+++ RECORDS FOR THIS EXERCISE
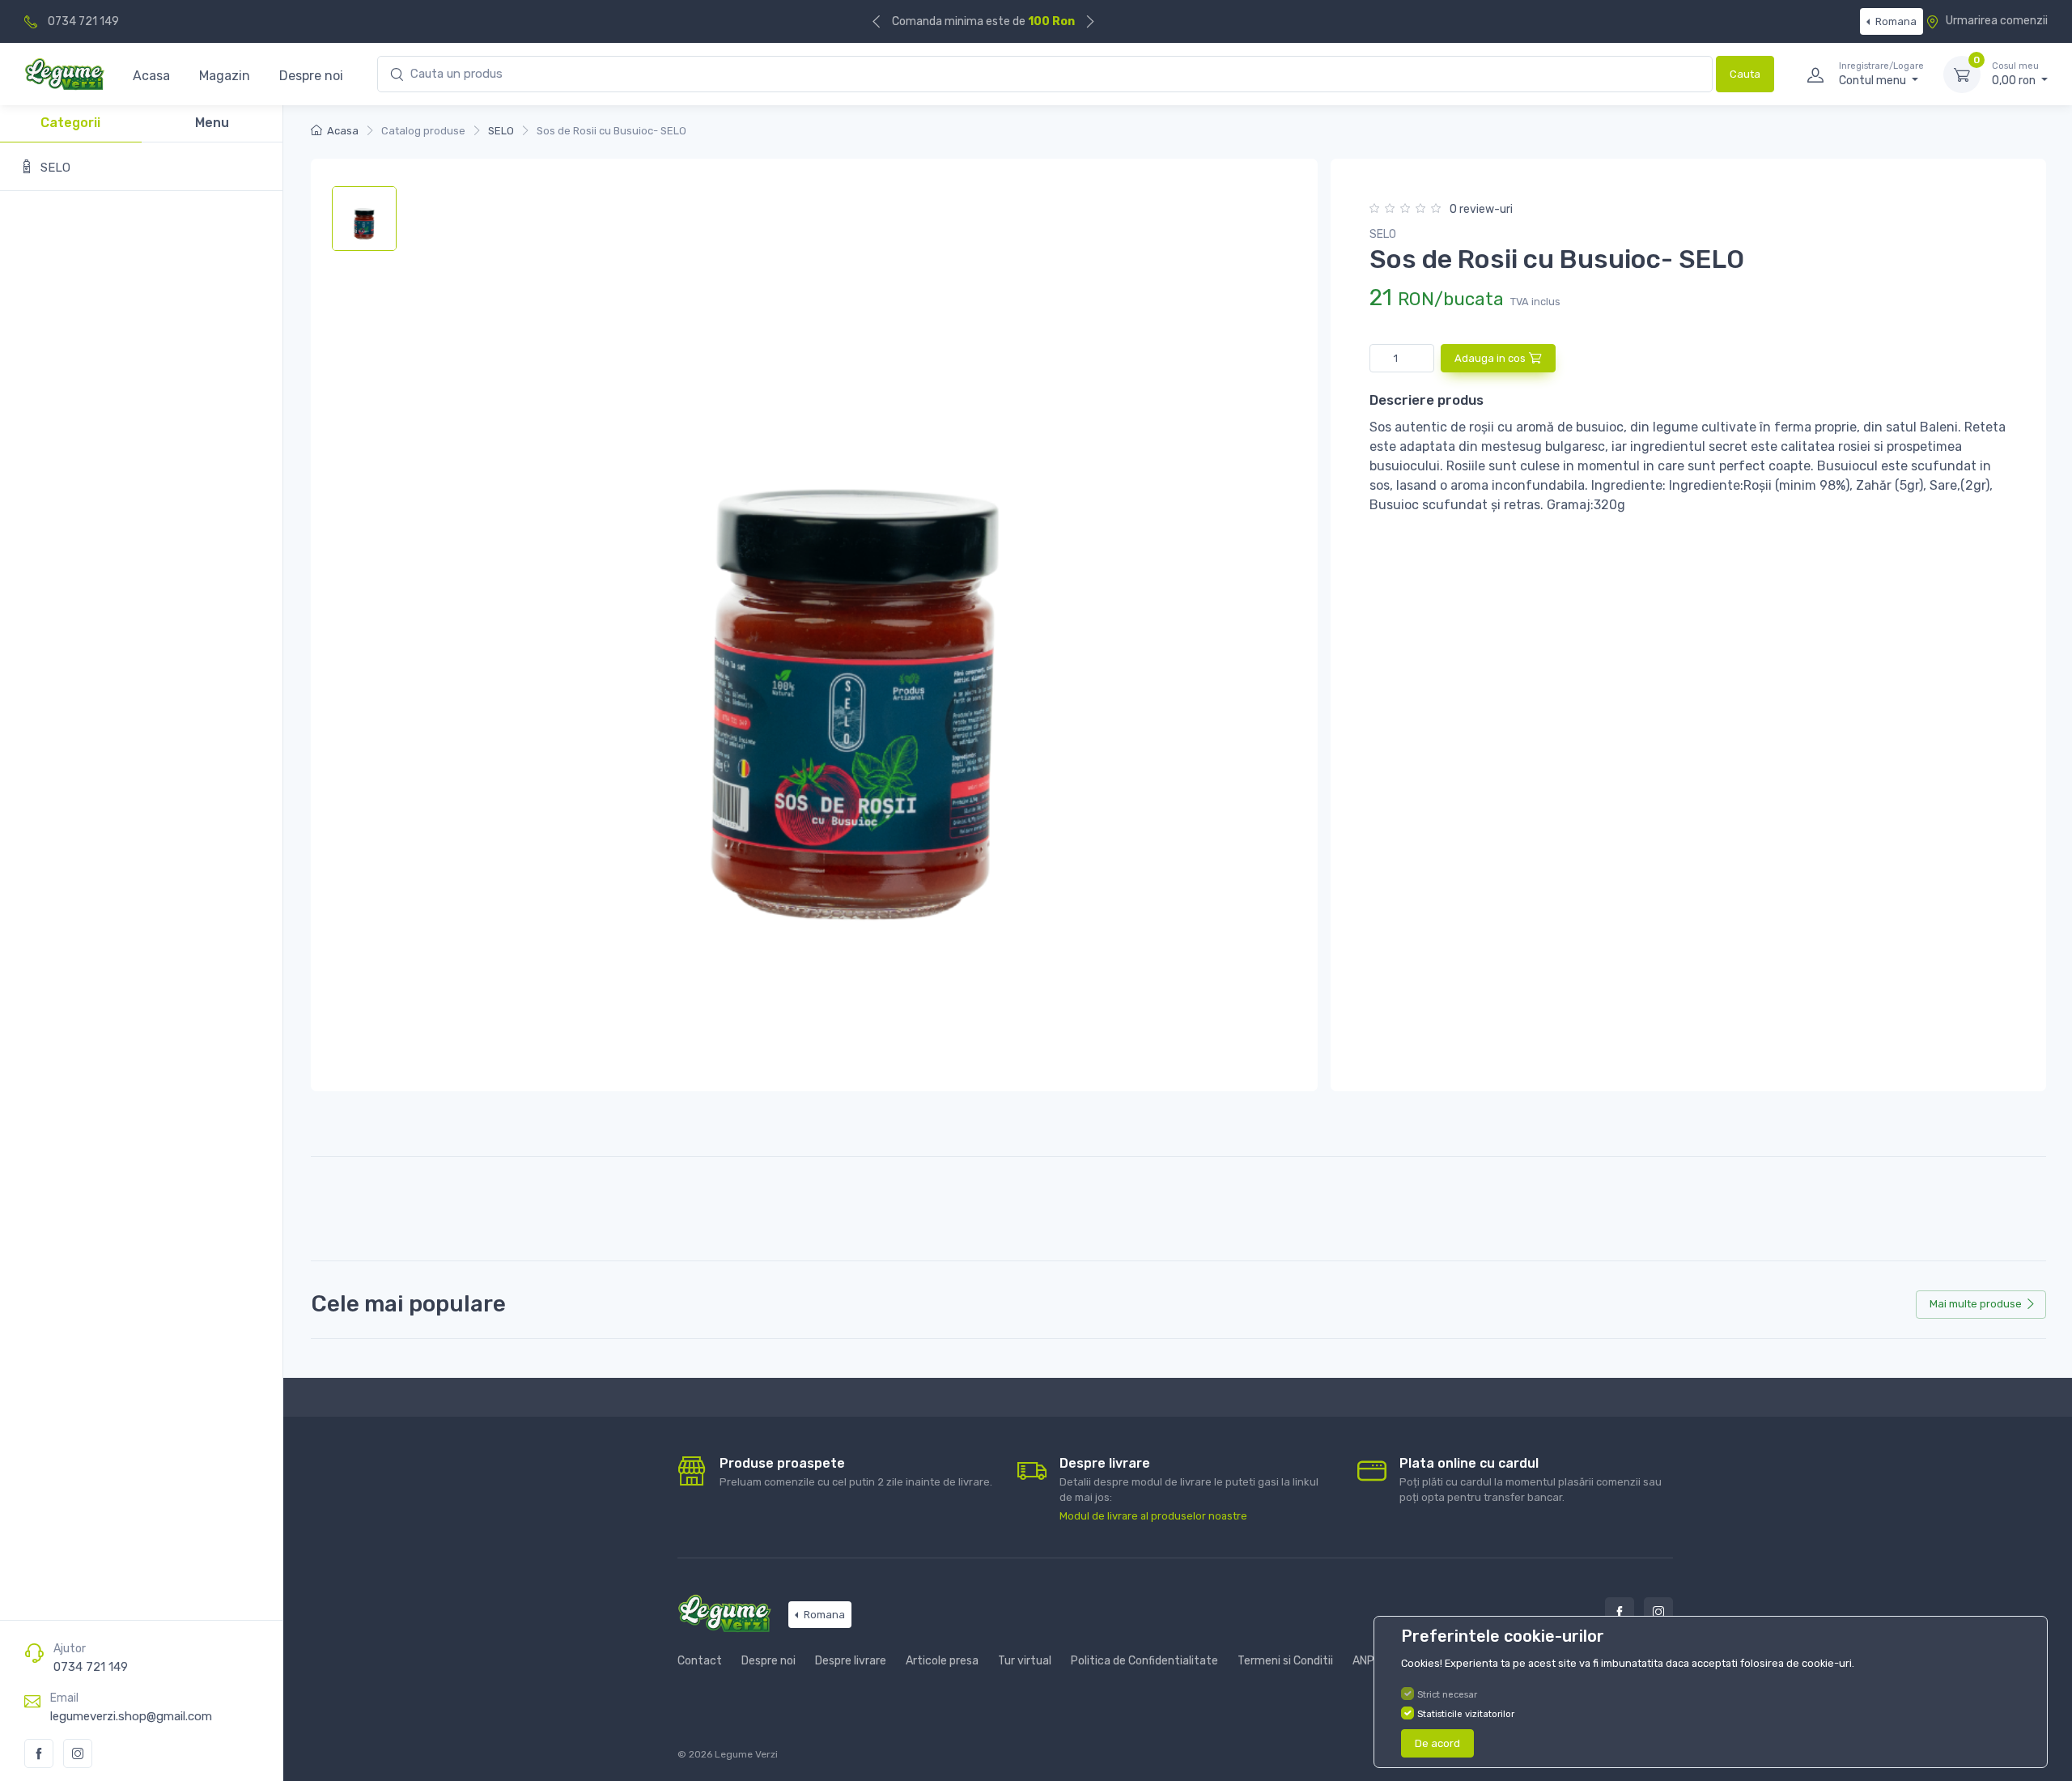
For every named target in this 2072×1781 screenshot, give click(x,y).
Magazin (224, 75)
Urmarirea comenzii (1995, 21)
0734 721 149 (83, 21)
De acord (1437, 1743)
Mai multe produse (1976, 1304)
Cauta (1745, 74)
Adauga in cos (1490, 358)
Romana (1895, 21)
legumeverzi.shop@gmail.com (131, 1716)
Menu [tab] (212, 122)
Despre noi (311, 75)
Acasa (151, 75)
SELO (501, 131)
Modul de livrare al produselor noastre (1153, 1516)
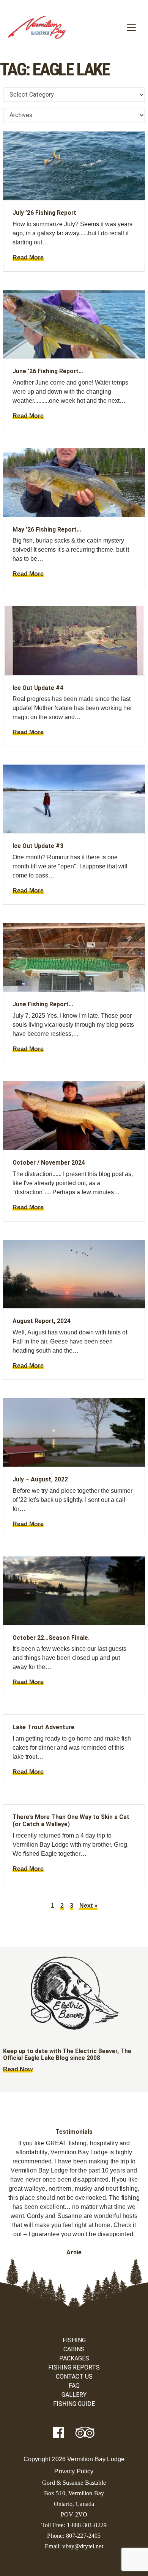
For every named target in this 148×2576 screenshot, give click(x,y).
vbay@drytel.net (82, 2546)
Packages (74, 2358)
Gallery (74, 2394)
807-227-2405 (83, 2535)
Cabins (74, 2349)
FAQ (74, 2385)
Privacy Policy (73, 2471)
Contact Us (74, 2376)
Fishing (74, 2340)
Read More (28, 257)
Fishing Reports (74, 2367)
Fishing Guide (74, 2403)
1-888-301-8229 (87, 2525)
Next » (88, 1905)
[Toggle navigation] (131, 27)
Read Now (18, 2069)
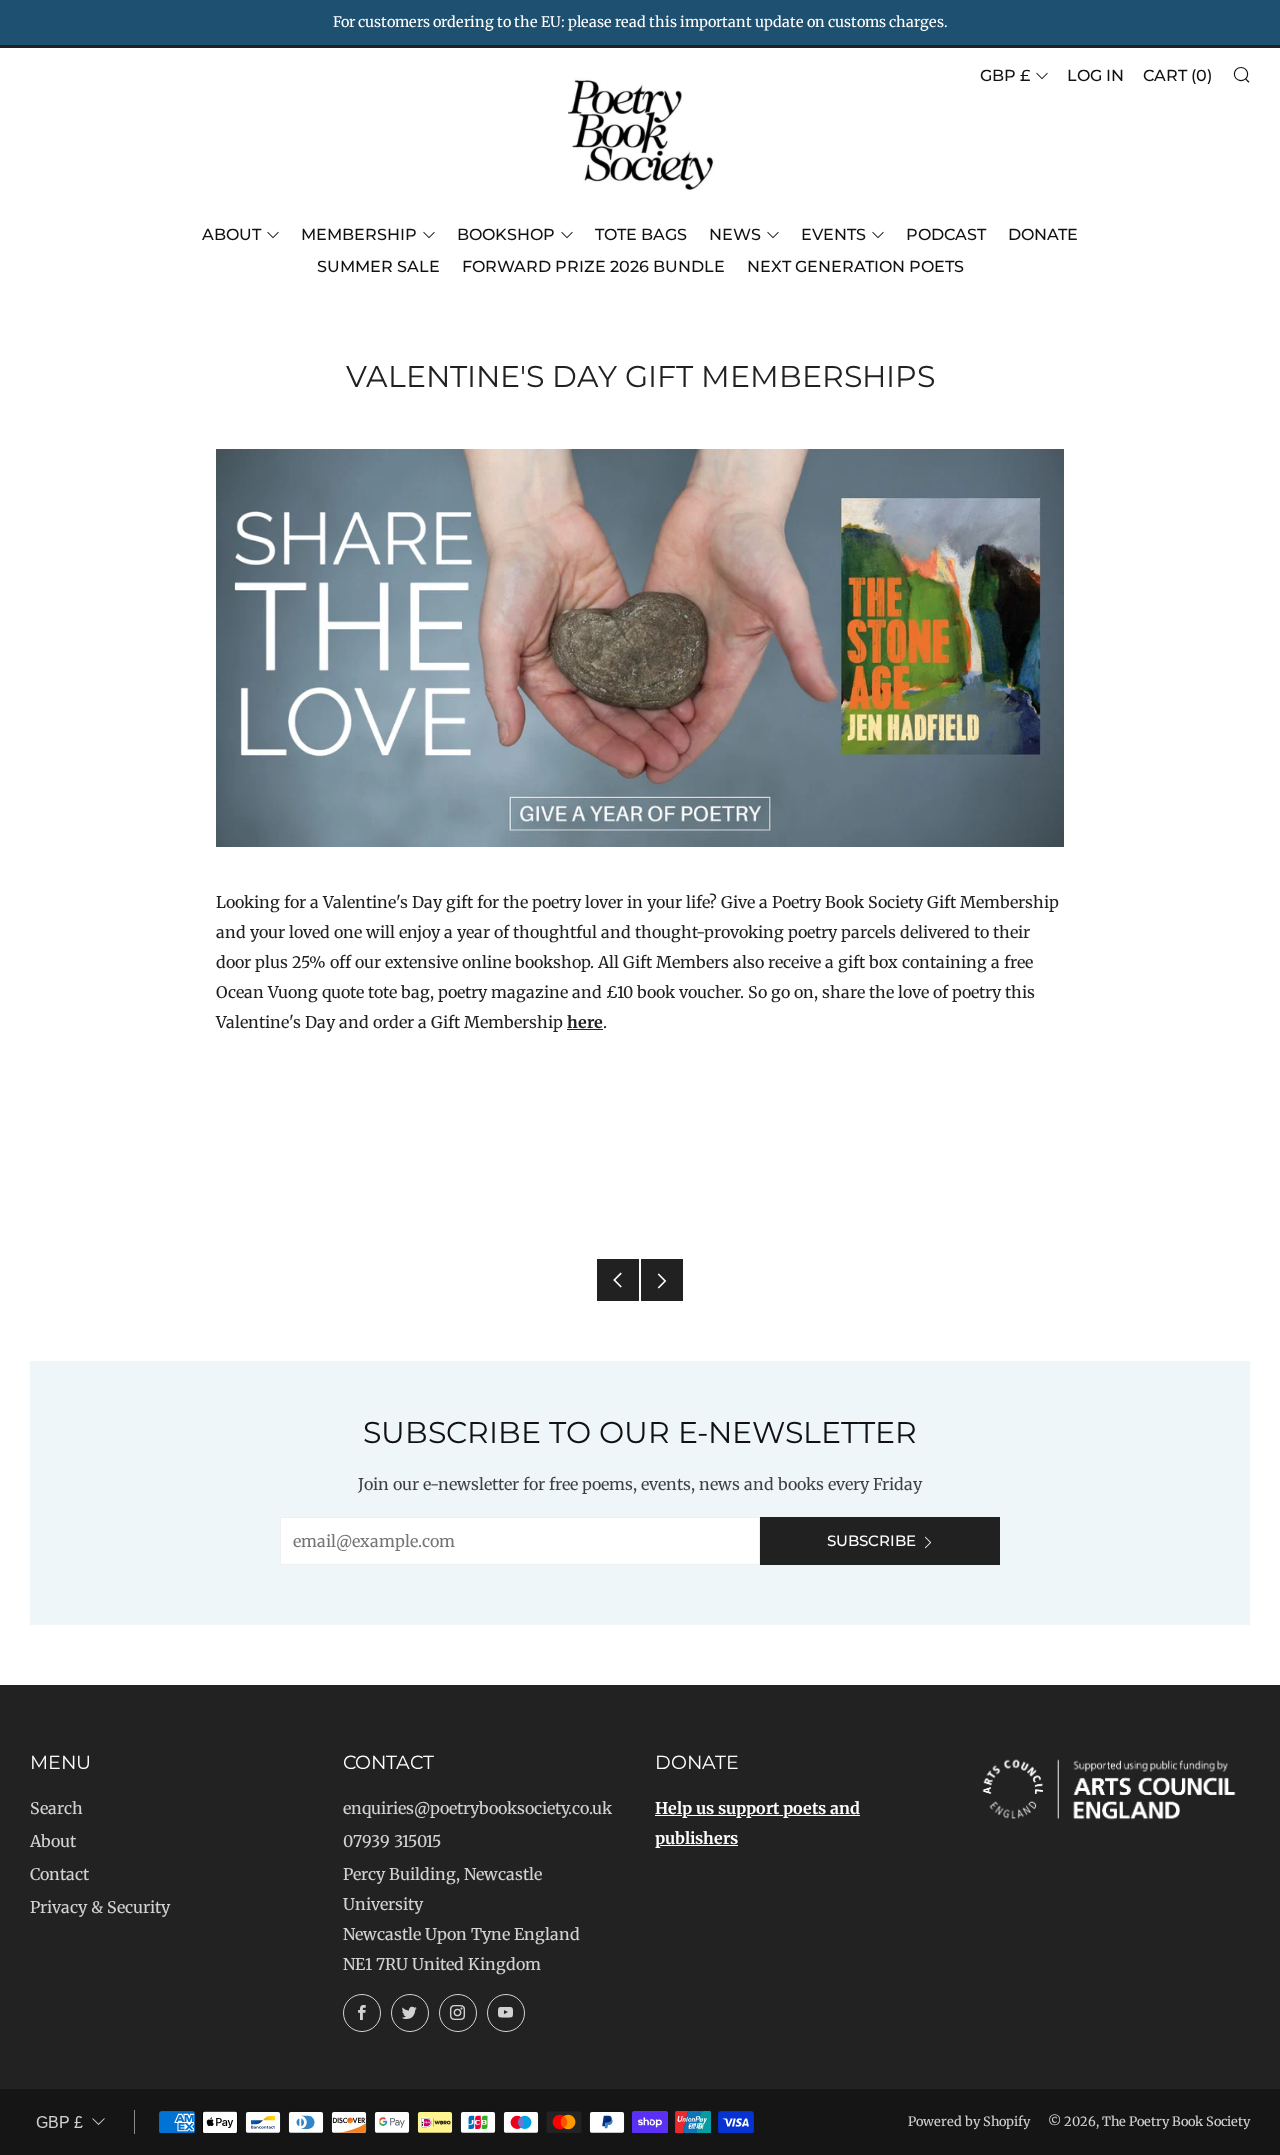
++++++
WHAT YOU SHOULD DO: The required answer is every line from the one containing "Modul de livrare" through the last line of the entries, restated word for word and with no pictures.

PROBLEM SOLUTION:
Modul de livrare al produselor noastre (1153, 1516)
For every named target in this 148×2576 screenshot, give click(x,y).
vbay@drytel.net (82, 2546)
Packages (74, 2358)
Gallery (74, 2394)
807-227-2405 (83, 2535)
Cabins (74, 2349)
FAQ (74, 2385)
Privacy Policy (73, 2471)
Contact Us (74, 2376)
Fishing (74, 2340)
Read More (28, 257)
Fishing Reports (74, 2367)
Fishing Guide (74, 2403)
1-888-301-8229 (87, 2525)
Next » (88, 1905)
[Toggle navigation] (131, 27)
Read Now (18, 2069)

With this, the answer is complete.